**Task description:**
The expected output is every entry, repeated exactly.

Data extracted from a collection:

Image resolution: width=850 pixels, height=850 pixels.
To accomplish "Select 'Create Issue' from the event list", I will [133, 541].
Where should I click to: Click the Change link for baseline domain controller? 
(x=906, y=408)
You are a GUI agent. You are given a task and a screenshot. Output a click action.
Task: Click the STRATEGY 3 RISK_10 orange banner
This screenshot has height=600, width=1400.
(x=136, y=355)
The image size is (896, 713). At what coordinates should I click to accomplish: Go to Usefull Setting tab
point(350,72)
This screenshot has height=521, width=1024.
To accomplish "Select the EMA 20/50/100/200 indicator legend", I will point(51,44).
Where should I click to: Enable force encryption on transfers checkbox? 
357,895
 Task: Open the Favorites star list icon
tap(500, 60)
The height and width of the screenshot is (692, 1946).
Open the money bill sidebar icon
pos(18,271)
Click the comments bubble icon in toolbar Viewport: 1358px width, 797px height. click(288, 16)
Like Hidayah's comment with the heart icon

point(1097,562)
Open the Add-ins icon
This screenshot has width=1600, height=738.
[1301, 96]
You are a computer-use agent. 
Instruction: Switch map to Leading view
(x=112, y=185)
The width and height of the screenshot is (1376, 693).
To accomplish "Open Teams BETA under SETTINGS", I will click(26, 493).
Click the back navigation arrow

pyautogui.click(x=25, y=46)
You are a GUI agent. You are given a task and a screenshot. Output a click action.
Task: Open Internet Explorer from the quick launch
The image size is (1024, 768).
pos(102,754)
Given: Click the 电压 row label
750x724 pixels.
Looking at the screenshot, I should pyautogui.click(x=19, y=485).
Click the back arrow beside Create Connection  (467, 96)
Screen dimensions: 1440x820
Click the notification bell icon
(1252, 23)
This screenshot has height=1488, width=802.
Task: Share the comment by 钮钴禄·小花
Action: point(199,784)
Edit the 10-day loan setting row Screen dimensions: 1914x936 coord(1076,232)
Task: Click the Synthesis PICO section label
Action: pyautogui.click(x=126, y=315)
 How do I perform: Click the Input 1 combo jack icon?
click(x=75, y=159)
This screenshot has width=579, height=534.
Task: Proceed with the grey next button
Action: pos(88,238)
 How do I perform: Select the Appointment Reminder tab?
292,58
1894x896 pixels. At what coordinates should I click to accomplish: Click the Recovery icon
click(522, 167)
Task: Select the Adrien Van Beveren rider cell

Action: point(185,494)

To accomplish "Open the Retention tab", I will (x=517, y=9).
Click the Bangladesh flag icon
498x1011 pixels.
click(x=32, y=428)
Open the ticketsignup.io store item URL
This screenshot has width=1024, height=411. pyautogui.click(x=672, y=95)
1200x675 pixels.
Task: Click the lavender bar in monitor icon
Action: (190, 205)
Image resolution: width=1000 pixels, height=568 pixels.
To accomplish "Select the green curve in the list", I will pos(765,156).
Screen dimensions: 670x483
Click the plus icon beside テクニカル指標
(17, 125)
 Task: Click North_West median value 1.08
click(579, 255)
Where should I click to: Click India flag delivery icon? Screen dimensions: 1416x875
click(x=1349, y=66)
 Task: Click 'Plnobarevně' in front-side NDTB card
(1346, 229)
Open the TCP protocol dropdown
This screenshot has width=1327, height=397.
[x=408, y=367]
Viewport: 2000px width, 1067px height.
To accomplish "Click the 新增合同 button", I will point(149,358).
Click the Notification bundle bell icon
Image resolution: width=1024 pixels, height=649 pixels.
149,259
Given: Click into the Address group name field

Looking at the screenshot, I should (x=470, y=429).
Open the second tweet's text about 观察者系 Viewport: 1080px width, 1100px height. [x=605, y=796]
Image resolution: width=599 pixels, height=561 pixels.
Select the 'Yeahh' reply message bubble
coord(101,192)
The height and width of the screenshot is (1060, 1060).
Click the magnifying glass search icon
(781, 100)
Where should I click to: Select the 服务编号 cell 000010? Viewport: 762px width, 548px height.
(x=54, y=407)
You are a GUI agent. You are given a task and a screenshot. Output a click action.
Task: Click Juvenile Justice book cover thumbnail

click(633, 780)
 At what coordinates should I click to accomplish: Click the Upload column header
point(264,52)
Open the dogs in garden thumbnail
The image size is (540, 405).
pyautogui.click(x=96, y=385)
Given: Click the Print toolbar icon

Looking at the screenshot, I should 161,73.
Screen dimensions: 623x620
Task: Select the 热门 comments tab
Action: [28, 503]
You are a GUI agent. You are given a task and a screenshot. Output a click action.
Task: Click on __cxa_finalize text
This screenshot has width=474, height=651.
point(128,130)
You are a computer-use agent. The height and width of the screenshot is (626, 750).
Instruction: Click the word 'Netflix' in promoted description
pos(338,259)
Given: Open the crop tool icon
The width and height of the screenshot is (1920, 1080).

**Written solution:**
Image resolution: width=850 pixels, height=850 pixels.
To accomplish "Select 'Create Issue' from the event list", I will [133, 541].
Where should I click to: Click the Change link for baseline domain controller? 
(x=906, y=408)
You are a GUI agent. You are given a task and a screenshot. Output a click action.
Task: Click the STRATEGY 3 RISK_10 orange banner
This screenshot has height=600, width=1400.
(x=136, y=355)
The image size is (896, 713). At what coordinates should I click to accomplish: Go to Usefull Setting tab
point(350,72)
This screenshot has height=521, width=1024.
To accomplish "Select the EMA 20/50/100/200 indicator legend", I will point(51,44).
Where should I click to: Enable force encryption on transfers checkbox? 
357,895
 Task: Open the Favorites star list icon
tap(500, 60)
The height and width of the screenshot is (692, 1946).
Open the money bill sidebar icon
pos(18,271)
Click the comments bubble icon in toolbar Viewport: 1358px width, 797px height. click(288, 16)
Like Hidayah's comment with the heart icon

point(1097,562)
Open the Add-ins icon
This screenshot has width=1600, height=738.
[1301, 96]
You are a computer-use agent. 
Instruction: Switch map to Leading view
(x=112, y=185)
The width and height of the screenshot is (1376, 693).
To accomplish "Open Teams BETA under SETTINGS", I will click(26, 493).
Click the back navigation arrow

pyautogui.click(x=25, y=46)
You are a GUI agent. You are given a task and a screenshot. Output a click action.
Task: Open Internet Explorer from the quick launch
The image size is (1024, 768).
pos(102,754)
Given: Click the 电压 row label
750x724 pixels.
Looking at the screenshot, I should pyautogui.click(x=19, y=485).
Click the back arrow beside Create Connection  (467, 96)
Screen dimensions: 1440x820
Click the notification bell icon
(1252, 23)
This screenshot has height=1488, width=802.
Task: Share the comment by 钮钴禄·小花
Action: point(199,784)
Edit the 10-day loan setting row Screen dimensions: 1914x936 coord(1076,232)
Task: Click the Synthesis PICO section label
Action: pyautogui.click(x=126, y=315)
 How do I perform: Click the Input 1 combo jack icon?
click(x=75, y=159)
This screenshot has width=579, height=534.
Task: Proceed with the grey next button
Action: pos(88,238)
 How do I perform: Select the Appointment Reminder tab?
292,58
1894x896 pixels. At what coordinates should I click to accomplish: Click the Recovery icon
click(522, 167)
Task: Select the Adrien Van Beveren rider cell

Action: point(185,494)

To accomplish "Open the Retention tab", I will (x=517, y=9).
Click the Bangladesh flag icon
498x1011 pixels.
click(x=32, y=428)
Open the ticketsignup.io store item URL
This screenshot has width=1024, height=411. pyautogui.click(x=672, y=95)
1200x675 pixels.
Task: Click the lavender bar in monitor icon
Action: (190, 205)
Image resolution: width=1000 pixels, height=568 pixels.
To accomplish "Select the green curve in the list", I will pos(765,156).
Screen dimensions: 670x483
Click the plus icon beside テクニカル指標
(17, 125)
 Task: Click North_West median value 1.08
click(579, 255)
Where should I click to: Click India flag delivery icon? Screen dimensions: 1416x875
click(x=1349, y=66)
 Task: Click 'Plnobarevně' in front-side NDTB card
(1346, 229)
Open the TCP protocol dropdown
This screenshot has width=1327, height=397.
[x=408, y=367]
Viewport: 2000px width, 1067px height.
To accomplish "Click the 新增合同 button", I will point(149,358).
Click the Notification bundle bell icon
Image resolution: width=1024 pixels, height=649 pixels.
149,259
Given: Click into the Address group name field

Looking at the screenshot, I should (x=470, y=429).
Open the second tweet's text about 观察者系 Viewport: 1080px width, 1100px height. [x=605, y=796]
Image resolution: width=599 pixels, height=561 pixels.
Select the 'Yeahh' reply message bubble
coord(101,192)
The height and width of the screenshot is (1060, 1060).
Click the magnifying glass search icon
(781, 100)
Where should I click to: Select the 服务编号 cell 000010? Viewport: 762px width, 548px height.
(x=54, y=407)
You are a GUI agent. You are given a task and a screenshot. Output a click action.
Task: Click Juvenile Justice book cover thumbnail

click(633, 780)
 At what coordinates should I click to accomplish: Click the Upload column header
point(264,52)
Open the dogs in garden thumbnail
The image size is (540, 405).
pyautogui.click(x=96, y=385)
Given: Click the Print toolbar icon

Looking at the screenshot, I should 161,73.
Screen dimensions: 623x620
Task: Select the 热门 comments tab
Action: [28, 503]
You are a GUI agent. You are given a task and a screenshot. Output a click action.
Task: Click on __cxa_finalize text
This screenshot has width=474, height=651.
point(128,130)
You are a computer-use agent. The height and width of the screenshot is (626, 750).
Instruction: Click the word 'Netflix' in promoted description
pos(338,259)
Given: Open the crop tool icon
The width and height of the screenshot is (1920, 1080).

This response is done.